The compound of general formula (I) as described above can be prepared by reacting the compound of general formula (IA) as described above with the compound of general formula (IB) as described above under basic conditions and optionally removing the protecting group. (wherein X ¹ is a leaving group, preferably chlorine, Ring A, Ring B, Ring C, R ¹ to R ⁵ , X, Y, Z, E, L, n, The definitions of p and q are as described in claim 1), the compound of general formula (I) according to claim 1, or its stereoisomer, tautomer or its pharmaceutical Method of producing acceptable salts. A compound represented by the following general formula (IA) or a stereoisomer, tautomer, or a pharmaceutically acceptable salt thereof.

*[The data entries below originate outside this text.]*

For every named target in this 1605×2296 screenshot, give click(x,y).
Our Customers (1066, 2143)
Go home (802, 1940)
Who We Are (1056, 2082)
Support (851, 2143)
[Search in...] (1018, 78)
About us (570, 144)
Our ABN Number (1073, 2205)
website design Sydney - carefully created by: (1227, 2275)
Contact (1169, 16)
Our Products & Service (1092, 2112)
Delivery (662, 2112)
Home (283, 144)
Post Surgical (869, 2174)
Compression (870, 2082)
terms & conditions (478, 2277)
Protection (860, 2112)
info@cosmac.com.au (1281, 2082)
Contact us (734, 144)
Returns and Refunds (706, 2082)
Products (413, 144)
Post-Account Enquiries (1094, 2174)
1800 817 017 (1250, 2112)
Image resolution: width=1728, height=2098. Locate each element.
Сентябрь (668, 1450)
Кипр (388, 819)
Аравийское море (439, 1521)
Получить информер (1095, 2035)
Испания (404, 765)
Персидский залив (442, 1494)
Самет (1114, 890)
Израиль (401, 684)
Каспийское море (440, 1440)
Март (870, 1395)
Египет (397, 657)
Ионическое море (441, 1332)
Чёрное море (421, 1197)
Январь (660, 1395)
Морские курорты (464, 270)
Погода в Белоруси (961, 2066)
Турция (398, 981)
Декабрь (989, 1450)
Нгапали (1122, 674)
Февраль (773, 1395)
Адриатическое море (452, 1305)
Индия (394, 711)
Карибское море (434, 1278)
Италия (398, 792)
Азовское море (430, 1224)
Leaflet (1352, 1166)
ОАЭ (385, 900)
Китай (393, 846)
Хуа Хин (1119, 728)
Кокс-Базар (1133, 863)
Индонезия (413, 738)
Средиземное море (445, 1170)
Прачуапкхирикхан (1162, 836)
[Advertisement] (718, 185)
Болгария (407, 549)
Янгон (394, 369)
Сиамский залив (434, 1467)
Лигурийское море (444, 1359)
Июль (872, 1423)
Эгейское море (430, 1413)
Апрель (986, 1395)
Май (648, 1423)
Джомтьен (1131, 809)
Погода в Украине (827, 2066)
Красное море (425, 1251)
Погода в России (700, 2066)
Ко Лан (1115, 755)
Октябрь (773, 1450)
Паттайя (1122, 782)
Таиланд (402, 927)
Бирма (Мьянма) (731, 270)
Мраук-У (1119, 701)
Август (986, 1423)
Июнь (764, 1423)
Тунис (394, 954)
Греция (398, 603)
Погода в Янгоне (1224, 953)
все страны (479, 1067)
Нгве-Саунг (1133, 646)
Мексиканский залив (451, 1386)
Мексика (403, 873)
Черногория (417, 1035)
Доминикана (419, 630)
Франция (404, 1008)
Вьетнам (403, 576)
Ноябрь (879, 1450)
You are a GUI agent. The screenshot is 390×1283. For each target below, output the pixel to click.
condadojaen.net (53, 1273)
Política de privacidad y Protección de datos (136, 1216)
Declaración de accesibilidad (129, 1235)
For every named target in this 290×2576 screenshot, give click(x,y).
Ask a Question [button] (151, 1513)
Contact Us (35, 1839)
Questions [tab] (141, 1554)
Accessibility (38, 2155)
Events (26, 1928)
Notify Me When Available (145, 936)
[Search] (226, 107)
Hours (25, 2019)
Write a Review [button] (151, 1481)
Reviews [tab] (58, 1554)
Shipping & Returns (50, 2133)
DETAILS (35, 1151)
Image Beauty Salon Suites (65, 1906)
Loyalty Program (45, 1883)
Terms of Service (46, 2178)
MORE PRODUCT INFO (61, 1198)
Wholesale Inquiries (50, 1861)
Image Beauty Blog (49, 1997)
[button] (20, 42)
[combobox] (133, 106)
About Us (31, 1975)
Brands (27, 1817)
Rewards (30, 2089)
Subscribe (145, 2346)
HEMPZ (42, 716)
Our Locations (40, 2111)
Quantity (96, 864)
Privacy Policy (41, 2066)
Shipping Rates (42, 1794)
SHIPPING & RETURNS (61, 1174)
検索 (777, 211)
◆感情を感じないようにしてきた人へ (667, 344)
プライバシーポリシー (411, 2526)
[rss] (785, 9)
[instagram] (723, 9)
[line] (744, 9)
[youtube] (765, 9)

(In the formula, the definitions of ring A, ring B, ring C, R ¹ to R ⁵ , X, Y, Z, L, n, p and q are as described in claim 1.) The compound is

The compound according to claim 22, or a stereoisomer, tautomer, or a pharmaceutically acceptable salt thereof. an effective amount of the compound according to any one of claims 1 to 20, or a stereoisomer, tautomer or pharmaceutically acceptable salt thereof;
A pharmaceutical composition containing a pharmaceutically acceptable carrier, excipient, or combination thereof. A compound according to any one of claims 1 to 20, or a stereoisomer thereof, in the manufacture of a K-Ras GTPase inhibitor (the K-Ras GTPase inhibitor is preferably a KRAS G12C inhibitor). , a tautomer or a pharmaceutically acceptable salt thereof, or the use of a pharmaceutical composition according to claim 24. A compound according to any one of claims 1 to 20, or a stereoisomer, tautomer or a pharmaceutically acceptable salt thereof, in the manufacture of a medicament for treating diseases mediated by KRAS mutations. , or the use of the pharmaceutical composition according to claim 24,
The disease mediated by KRAS mutations is preferably cancer;
However, the cancer is preferably pancreatic cancer, colorectal cancer, lung cancer, multiple myeloma, uterine cancer, bile duct cancer, gastric cancer, bladder cancer, diffuse large B-cell lymphoma, rhabdomyosarcoma, skin selected from the group consisting of squamous cell carcinoma, cervical cancer, and testicular germ cell carcinoma, more preferably pancreatic cancer, colorectal cancer, and lung cancer;
However, the KRAS mutation is preferably the KRAS G12C mutation. The compound according to any one of claims 1 to 20, or a stereoisomer, tautomer or pharmaceutically acceptable salt thereof, or a claim in the manufacture of a medicament for treating cancer. 24. Use of the pharmaceutical composition according to item 24,
The cancers include pancreatic cancer, colorectal cancer, lung cancer, multiple myeloma, uterine cancer, bile duct cancer, gastric cancer, bladder cancer, diffuse large B-cell lymphoma, rhabdomyosarcoma, and cutaneous squamous cell carcinoma. , cervical cancer, testicular germ cell cancer, preferably pancreatic cancer, colorectal cancer or lung cancer. 28. The use according to claim 26 or 27, wherein the lung cancer is non-small cell lung cancer.